**Your assignment:** Quote word for word from the line holding "The width and" to the last line below, including both, and omit any pictures.

%%

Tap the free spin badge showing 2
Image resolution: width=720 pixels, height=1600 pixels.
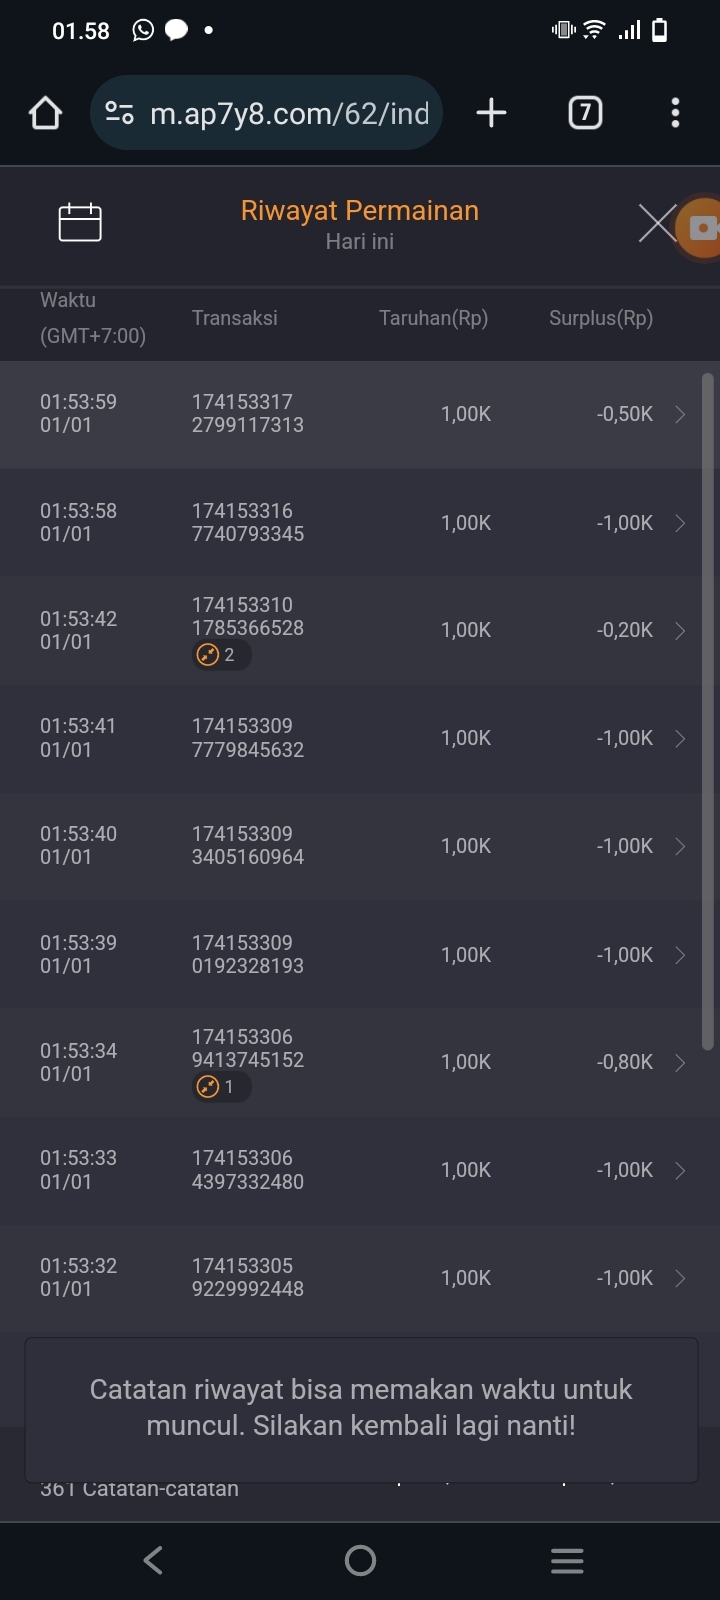click(x=221, y=655)
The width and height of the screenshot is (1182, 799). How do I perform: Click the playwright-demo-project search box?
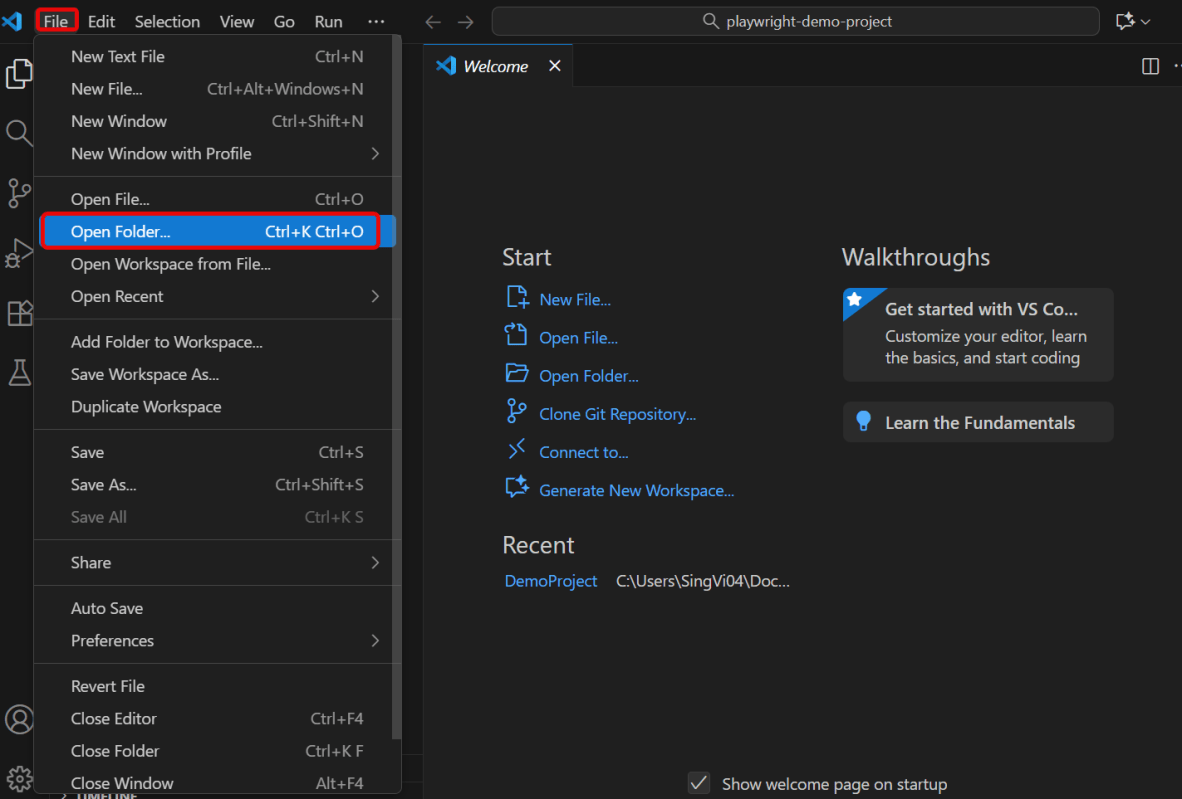796,21
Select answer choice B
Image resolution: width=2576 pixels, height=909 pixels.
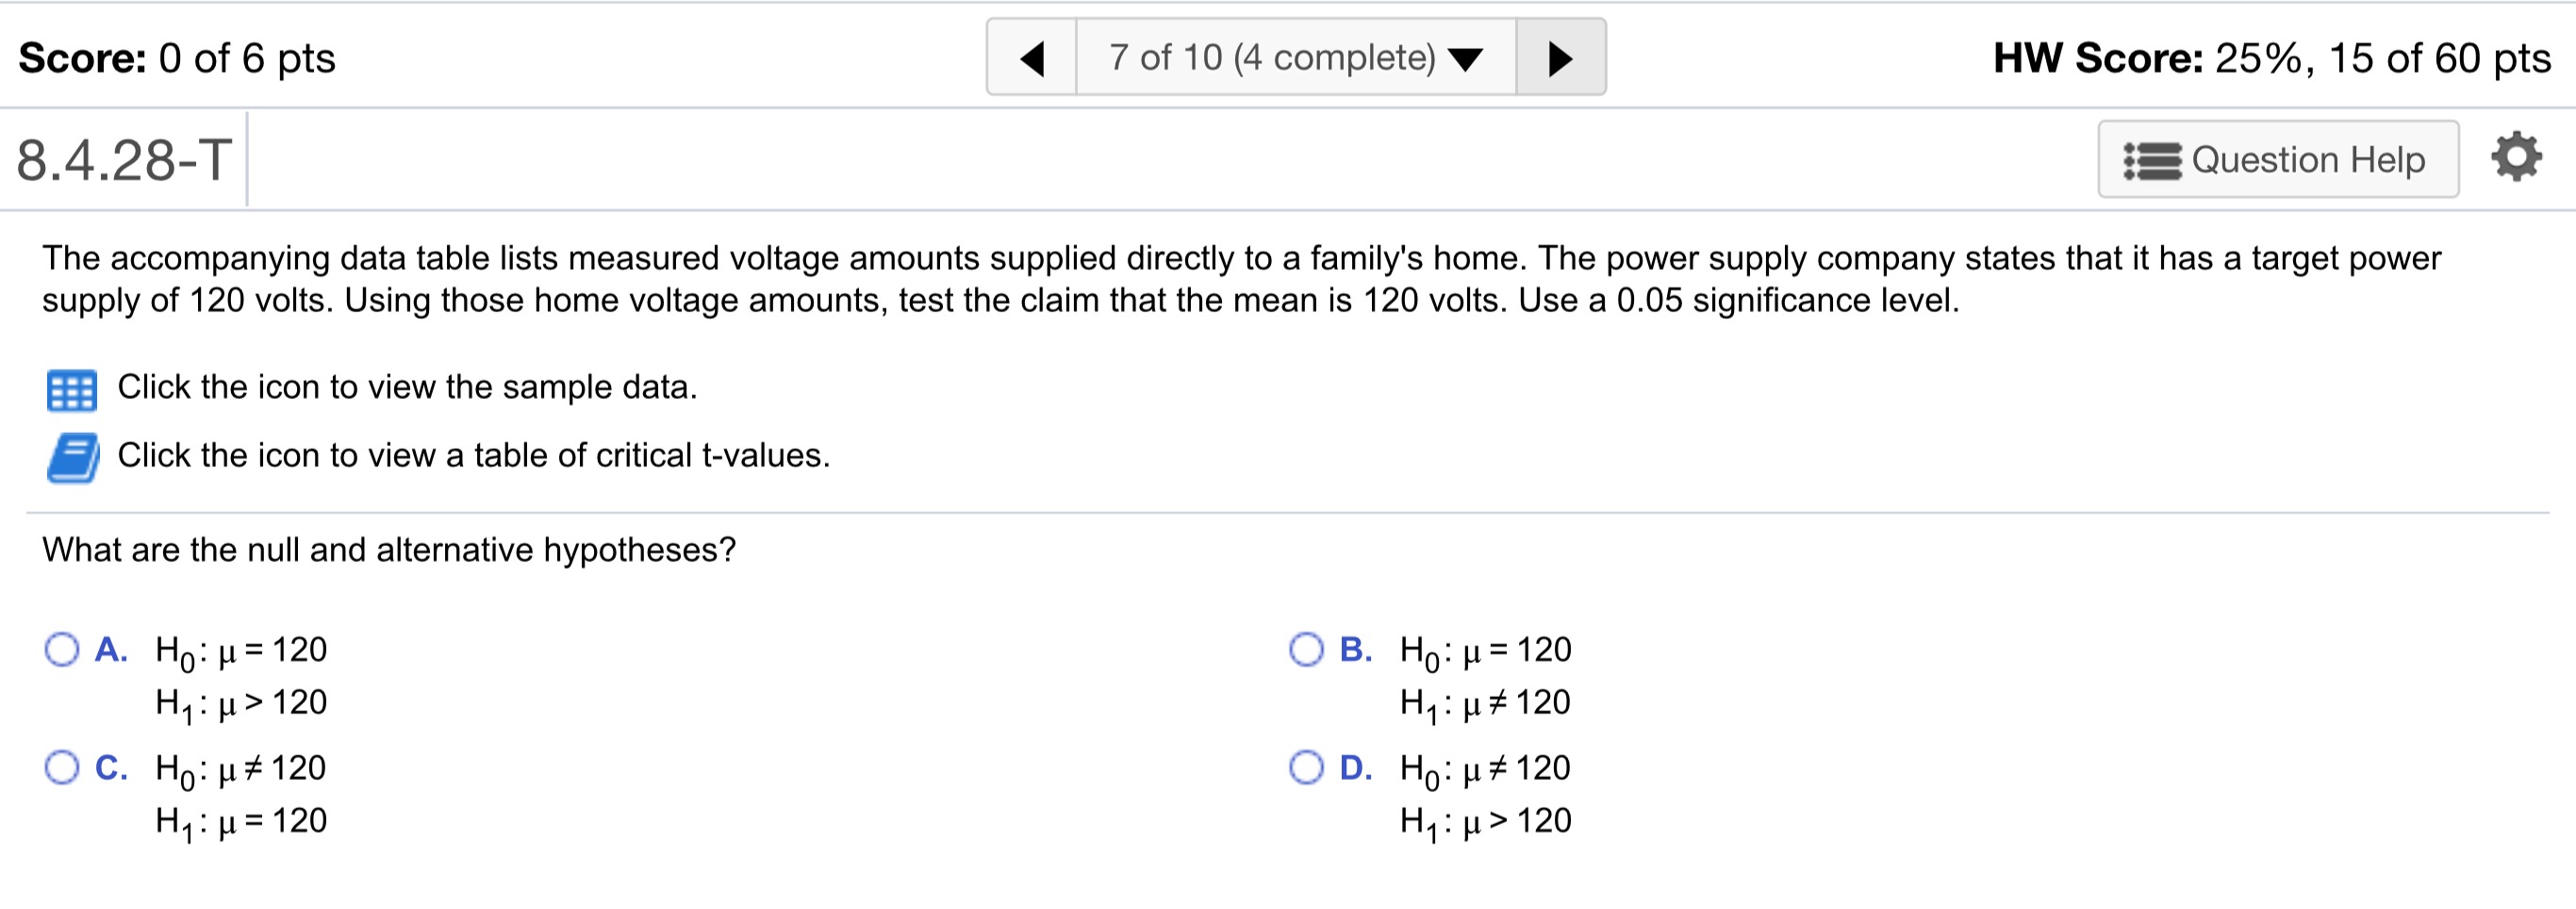pyautogui.click(x=1307, y=649)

%%

**Problem solution:**
The width and height of the screenshot is (1182, 799). How do I perform: Click the playwright-demo-project search box?
796,21
Select answer choice B
Image resolution: width=2576 pixels, height=909 pixels.
pyautogui.click(x=1307, y=649)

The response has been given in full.